Mobius joins investor Jim Rogers (previously co-manager of the Quantum Fund together with George Soros & author of the book “Investment Biker”)in favoring Chinese stocks after they plunged 46 percent this year. China and India, the two most populous nations, are the worst performers among the world`s 20 largest stock markets as soaring raw material prices and slowing economic growth weigh on profits. Last year, China`s main index surged 162 percent and India`s advanced 47 percent.
China`s CSI 300 Index is valued at 21 times reported earnings, near the lowest in more than two years, and down from a peak of 53 times in October 2007. In India, the Sensitive Index is trading at 14 times reported earnings, down from a high of 31 earlier this year. That compares to a multiple of about 22 times for the Standard & Poor`s 500 Index in the U.S.
Rogers, who said he hasn`t sold any of the Chinese equities he started buying 1999, told investors on June 28 not to “give up“ on the nation`s stock markets.

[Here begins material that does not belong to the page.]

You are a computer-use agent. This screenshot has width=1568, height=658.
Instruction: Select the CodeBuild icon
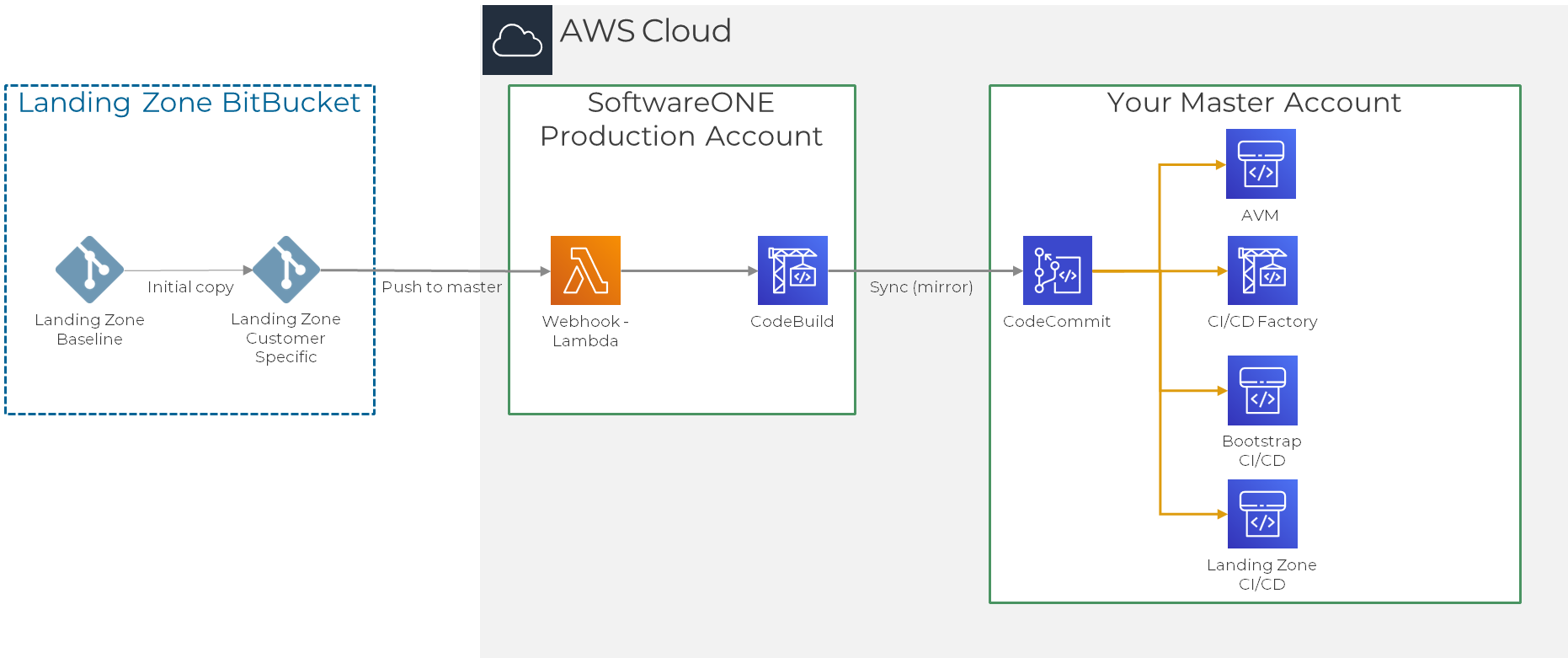(792, 270)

Marc Faber, publisher of the Gloom, Boom & Doom Report, disagrees. The investor who advocated bailing out of U.S. stocks before 1987`s so-called Black Monday crash and correctly predicted last August the U.S. would enter a bear market, said on July 4 that investors betting on a rebound in China`s tumbling stocks are setting themselves up for more losses. Since then, the CSI 300 has gained 6.2 percent.